──────── Excerpted passage ────────
This is a somewhat unfair characterisation since the gender of an editor is
usually unknown to other editors or irrelevant to the topic at hand.

> "We have over 100 articles on different Linux distributions, some of them
> quite obscure … and [they have] virtually no impact on the broader culture,
> but we think that’s perfectly fine." [Jimbo Wales]

Claiming that Wikipedia editors are "perfectly fine" with having hundreds of
articles on non-notable topics like minor Linux distributions is a bit of a
stretch. Sub-par articles on minor technical things like programming languages
and F/OSS projects are constantly being flagged for deletion or merging[1] and
to be honest I'm not particularly surprised that what was, on 29 April 2011[2]
a stub on a wedding dress was nominated for merging. Of course, the article
has since grown into a useful and well referenced piece, but I don't think its
fair to claim this incident represents Wikipedia's "woman problem" unless one
is also willing to discuss Wikipedia's "Lisp problem"[1] or Wikipedia's "Linux
problem"[3].
────────
▶ _Set task 1_: Transcribe the entries verbatim, beginning with the first entry and going on through the line that contains "will tap(118, 62).".
──────── Task inputs ────────
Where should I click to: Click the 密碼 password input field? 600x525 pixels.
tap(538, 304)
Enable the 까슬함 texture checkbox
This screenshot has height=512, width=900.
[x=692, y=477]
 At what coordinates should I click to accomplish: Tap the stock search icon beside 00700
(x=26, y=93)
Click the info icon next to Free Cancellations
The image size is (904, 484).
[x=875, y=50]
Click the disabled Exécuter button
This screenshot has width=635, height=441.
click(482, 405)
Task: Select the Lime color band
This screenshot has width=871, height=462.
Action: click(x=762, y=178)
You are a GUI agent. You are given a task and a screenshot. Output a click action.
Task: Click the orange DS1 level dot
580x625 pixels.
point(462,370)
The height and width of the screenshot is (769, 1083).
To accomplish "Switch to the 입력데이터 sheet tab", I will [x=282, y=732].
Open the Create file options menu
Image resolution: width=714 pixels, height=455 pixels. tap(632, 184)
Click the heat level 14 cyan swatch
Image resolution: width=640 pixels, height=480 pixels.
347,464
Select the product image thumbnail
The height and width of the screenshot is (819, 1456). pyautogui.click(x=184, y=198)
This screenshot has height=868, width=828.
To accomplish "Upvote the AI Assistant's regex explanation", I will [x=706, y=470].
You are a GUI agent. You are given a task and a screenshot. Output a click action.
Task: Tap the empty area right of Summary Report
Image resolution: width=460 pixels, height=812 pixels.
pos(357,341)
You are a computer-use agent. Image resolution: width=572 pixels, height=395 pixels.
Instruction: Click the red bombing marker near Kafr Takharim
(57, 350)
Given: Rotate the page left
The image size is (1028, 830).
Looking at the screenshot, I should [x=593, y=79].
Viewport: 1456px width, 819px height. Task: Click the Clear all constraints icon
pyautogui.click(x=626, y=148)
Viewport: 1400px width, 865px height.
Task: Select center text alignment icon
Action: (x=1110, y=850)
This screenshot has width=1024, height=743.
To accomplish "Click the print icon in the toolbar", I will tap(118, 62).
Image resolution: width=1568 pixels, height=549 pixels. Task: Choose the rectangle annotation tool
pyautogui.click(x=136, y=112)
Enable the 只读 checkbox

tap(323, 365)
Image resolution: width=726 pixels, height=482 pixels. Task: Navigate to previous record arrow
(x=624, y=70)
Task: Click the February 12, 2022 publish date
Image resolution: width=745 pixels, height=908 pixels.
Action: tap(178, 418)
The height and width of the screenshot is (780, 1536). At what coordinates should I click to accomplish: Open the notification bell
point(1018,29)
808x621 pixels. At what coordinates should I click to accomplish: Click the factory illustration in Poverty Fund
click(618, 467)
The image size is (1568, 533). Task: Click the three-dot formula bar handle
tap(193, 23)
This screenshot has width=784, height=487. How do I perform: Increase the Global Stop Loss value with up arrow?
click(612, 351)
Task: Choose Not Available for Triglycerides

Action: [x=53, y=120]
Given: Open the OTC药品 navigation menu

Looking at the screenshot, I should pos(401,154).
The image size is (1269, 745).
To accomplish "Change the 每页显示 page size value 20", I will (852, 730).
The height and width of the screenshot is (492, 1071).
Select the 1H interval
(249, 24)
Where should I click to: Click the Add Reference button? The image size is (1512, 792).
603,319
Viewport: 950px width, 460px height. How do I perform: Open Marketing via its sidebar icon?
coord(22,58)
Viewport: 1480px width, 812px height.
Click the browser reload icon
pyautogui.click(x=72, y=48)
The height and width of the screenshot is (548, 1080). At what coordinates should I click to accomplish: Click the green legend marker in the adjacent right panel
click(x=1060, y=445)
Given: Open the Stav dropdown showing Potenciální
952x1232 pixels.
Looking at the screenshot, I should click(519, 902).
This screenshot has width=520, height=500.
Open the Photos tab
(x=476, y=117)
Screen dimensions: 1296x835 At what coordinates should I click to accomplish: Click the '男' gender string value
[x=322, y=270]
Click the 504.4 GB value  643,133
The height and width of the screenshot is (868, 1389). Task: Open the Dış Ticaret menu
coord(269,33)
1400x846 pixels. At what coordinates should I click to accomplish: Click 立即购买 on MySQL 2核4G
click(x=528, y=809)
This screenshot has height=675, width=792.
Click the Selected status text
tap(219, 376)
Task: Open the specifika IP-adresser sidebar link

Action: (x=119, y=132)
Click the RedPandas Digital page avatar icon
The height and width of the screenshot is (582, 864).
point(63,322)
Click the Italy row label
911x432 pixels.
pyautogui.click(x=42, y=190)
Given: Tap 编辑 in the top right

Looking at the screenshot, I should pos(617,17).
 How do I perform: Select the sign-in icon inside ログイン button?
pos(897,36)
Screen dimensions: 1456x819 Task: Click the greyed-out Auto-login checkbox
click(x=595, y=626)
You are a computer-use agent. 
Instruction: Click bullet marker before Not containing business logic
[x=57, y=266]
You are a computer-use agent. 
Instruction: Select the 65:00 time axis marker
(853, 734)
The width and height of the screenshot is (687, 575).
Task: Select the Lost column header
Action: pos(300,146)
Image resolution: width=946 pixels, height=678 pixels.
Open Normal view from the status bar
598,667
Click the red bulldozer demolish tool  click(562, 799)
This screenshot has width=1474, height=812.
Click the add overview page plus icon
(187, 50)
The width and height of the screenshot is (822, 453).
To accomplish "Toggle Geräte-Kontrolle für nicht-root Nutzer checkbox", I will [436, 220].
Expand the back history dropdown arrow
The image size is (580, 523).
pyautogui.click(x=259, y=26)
────────
▶ _Set task 2_: For the comment on Wikipedia's coverage above, say yes or no to whether each statement agrees with it, and quote the words that decide it: (a) The remark about Linux distributions is attributed to Jimbo Wales. (b) The writer says sub-par articles on minor technical topics are constantly flagged for deletion or merging. (c) The writer says the wedding dress article remains poorly referenced.

▶ _Correct answer 1_:
Where should I click to: Click the 密碼 password input field? 600x525 pixels.
tap(538, 304)
Enable the 까슬함 texture checkbox
This screenshot has height=512, width=900.
[x=692, y=477]
 At what coordinates should I click to accomplish: Tap the stock search icon beside 00700
(x=26, y=93)
Click the info icon next to Free Cancellations
The image size is (904, 484).
[x=875, y=50]
Click the disabled Exécuter button
This screenshot has width=635, height=441.
click(482, 405)
Task: Select the Lime color band
This screenshot has width=871, height=462.
Action: click(x=762, y=178)
You are a GUI agent. You are given a task and a screenshot. Output a click action.
Task: Click the orange DS1 level dot
580x625 pixels.
point(462,370)
The height and width of the screenshot is (769, 1083).
To accomplish "Switch to the 입력데이터 sheet tab", I will [x=282, y=732].
Open the Create file options menu
Image resolution: width=714 pixels, height=455 pixels. tap(632, 184)
Click the heat level 14 cyan swatch
Image resolution: width=640 pixels, height=480 pixels.
347,464
Select the product image thumbnail
The height and width of the screenshot is (819, 1456). pyautogui.click(x=184, y=198)
This screenshot has height=868, width=828.
To accomplish "Upvote the AI Assistant's regex explanation", I will [x=706, y=470].
You are a GUI agent. You are given a task and a screenshot. Output a click action.
Task: Tap the empty area right of Summary Report
Image resolution: width=460 pixels, height=812 pixels.
pos(357,341)
You are a computer-use agent. Image resolution: width=572 pixels, height=395 pixels.
Instruction: Click the red bombing marker near Kafr Takharim
(57, 350)
Given: Rotate the page left
The image size is (1028, 830).
Looking at the screenshot, I should [x=593, y=79].
Viewport: 1456px width, 819px height. Task: Click the Clear all constraints icon
pyautogui.click(x=626, y=148)
Viewport: 1400px width, 865px height.
Task: Select center text alignment icon
Action: (x=1110, y=850)
This screenshot has width=1024, height=743.
To accomplish "Click the print icon in the toolbar", I will tap(118, 62).

▶ _Correct answer 2_:
(a) Yes: "[Jimbo Wales]"
(b) Yes: "Sub-par articles on minor technical things like programming languages and F/OSS projects are constantly being flagged for deletion or merging"
(c) No: "the article has since grown into a useful and well referenced piece"